Apply using a PC or rotary on a cutting pad, then re apply with a polishing pad to finish and wipe off residue, it does not affect paintwork and is easy to use.

Once you get the alloy clean all it needs is a top up with peek on a regular basis, 20 mins a week to keep a truck tip top.:thumb:

Hope this helps


----------



## jerseyman (Aug 18, 2006)

Thanks for this Alex, I have now ordered both products, One problem is that I do not think that I will be able to use the ball at the edge of the plate near the paintwork. But if this works for the bulk of the chequer plate then I will "think of something" for the remainder!


----------



## Mucky (May 25, 2006)

peek is also avaible from autosmart reps


----------



## jerseyman (Aug 18, 2006)

Thanks, Robby (& Mucky)

The link doesn't work but I see you can get Aliclean on ebay. (I had a look at the jennychem site and they seem to have a vast - and confusing range of Ali products). I had never heard of Peek but it does seem to be popular with truckers.


----------



## Alex L (Oct 25, 2005)

One thing i found with the ball is to use a drill with grunt, i used a plug in one as opposed to a cordless.
But i have a friend who has some pretty tasty Dewalts and it worked great with them:thumb:


----------



## LeeH (Jan 29, 2006)

I'd love to seem some pics of that Defender!!


----------



## RobDom (Oct 26, 2005)

Have you tried P21S polishing soap? I tried it for the first time on my polished intake manifold and am impressed by it, really good stuff! Also the Mothers Powerball and Powermetal polish is a good combo, their demo video shows them cleaning checkerplate on a truck.


----------



## jerseyman (Aug 18, 2006)

At the moment I need something with guts to get through the crud so something like the mothers kit was what I was looking for, I actually could not find a UK source for the mothers powerball, so have picked up on Alex's suggestion of the Uniball.

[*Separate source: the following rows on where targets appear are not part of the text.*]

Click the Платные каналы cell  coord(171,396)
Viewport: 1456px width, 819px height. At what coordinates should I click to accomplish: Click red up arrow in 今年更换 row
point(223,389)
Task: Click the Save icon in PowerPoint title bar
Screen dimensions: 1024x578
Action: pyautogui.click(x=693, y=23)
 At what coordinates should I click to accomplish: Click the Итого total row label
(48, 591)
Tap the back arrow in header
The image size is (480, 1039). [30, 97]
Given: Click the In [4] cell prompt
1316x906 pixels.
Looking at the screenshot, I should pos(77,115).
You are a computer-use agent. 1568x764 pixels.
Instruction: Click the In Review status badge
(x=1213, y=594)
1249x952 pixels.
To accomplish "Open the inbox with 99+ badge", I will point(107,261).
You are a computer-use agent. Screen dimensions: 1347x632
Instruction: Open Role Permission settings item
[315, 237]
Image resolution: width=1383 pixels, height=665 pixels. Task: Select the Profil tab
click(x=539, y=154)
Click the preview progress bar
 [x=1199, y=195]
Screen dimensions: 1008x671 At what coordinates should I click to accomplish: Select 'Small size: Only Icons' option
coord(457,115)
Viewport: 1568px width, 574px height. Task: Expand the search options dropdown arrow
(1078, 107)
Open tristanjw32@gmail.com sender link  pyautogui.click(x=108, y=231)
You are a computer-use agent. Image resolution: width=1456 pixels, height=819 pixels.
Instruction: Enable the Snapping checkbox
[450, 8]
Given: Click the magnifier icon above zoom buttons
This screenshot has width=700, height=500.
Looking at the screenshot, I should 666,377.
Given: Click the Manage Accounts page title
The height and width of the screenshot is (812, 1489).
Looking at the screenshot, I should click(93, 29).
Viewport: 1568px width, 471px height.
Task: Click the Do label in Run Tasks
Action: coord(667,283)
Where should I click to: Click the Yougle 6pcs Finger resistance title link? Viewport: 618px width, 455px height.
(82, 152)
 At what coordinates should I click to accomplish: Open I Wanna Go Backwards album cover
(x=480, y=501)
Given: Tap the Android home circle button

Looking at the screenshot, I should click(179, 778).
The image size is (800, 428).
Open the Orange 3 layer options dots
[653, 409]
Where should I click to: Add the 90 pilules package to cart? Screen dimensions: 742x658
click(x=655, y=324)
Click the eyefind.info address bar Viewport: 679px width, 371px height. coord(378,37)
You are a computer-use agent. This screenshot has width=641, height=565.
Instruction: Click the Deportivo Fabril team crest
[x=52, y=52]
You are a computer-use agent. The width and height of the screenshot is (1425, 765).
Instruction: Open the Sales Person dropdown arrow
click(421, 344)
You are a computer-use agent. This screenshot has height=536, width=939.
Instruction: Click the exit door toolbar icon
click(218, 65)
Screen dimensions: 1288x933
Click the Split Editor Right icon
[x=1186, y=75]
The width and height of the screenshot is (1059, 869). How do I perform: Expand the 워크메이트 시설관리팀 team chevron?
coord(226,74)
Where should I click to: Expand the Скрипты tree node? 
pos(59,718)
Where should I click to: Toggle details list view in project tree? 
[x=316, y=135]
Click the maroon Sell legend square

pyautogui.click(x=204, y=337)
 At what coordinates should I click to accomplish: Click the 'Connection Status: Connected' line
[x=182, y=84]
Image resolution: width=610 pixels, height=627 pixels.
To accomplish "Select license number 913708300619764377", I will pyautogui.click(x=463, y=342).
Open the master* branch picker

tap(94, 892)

If the brute force does not work then I will start on chemical warfare as suggested by Robbiebenn!


----------



## jerseyman (Aug 18, 2006)

Hi Lee,

I am happy to post pictures but it is a bog standard Tomb Raider and the pictures will definitely be of the "before" type, let me know and I will post one or I can send you a high res view off-line if you prefer


----------



## LeeH (Jan 29, 2006)

Just post a few on here mate.


----------



## Alex L (Oct 25, 2005)

jerseyman said:


> At the moment I need something with guts to get through the crud so something like the mothers kit was what I was looking for, I actually could not find a UK source for the mothers powerball, so have picked up on Alex's suggestion of the Uniball.
> 
> If the brute force does not work then I will start on chemical warfare as suggested by Robbiebenn!


Dont even bother buying Mothers stuff over here, it's a chuffing rip off, i got mine for £20 from the states, over here £35


----------



## jerseyman (Aug 18, 2006)

Here you go then


----------



## LeeH (Jan 29, 2006)

Nice! I thought they had a snorkel and a few other bits of trim?


----------



## jerseyman (Aug 18, 2006)

Thanks Lee,

No, no snorkel they come with lots of chequer plate inside and out, light guards, sliders, steering guard, rear step, leather (sort of) seats and the monster roof rack and lights - it is all very subtle!. The only extra it has (I think, I bought it at auction so had no opportunity to talk to the owner) is Aircon v. expensive and v. welcome!.

I had my first go at cleaning it today, all the bits make it even more of a bugger to clean, my hand are badly scraped and bruised, 5 hours work and I did the roof, bonnet and one door!. Oddly enough I think it looks worse shiny, it highlights the wobbly panels, rivet holes and the inevitable Landie panel corrosion caused by electrolysis.

I will put a hold on further cleaning until I can start attacking the chequer plate when the toys arrive.


----------



## LeeH (Jan 29, 2006)

jerseyman said:


> Thanks Lee,
> 
> rivet holes and the inevitable Landie panel corrosion caused by electrolysis.


Yep what's all that about. I've seen a hole in a Disco at 2 years old near the front sill:doublesho


----------



## RobDom (Oct 26, 2005)

Performance Motorcare sell Mothers:

http://www.performancemotorcare.com/acatalog/Mothers.html


----------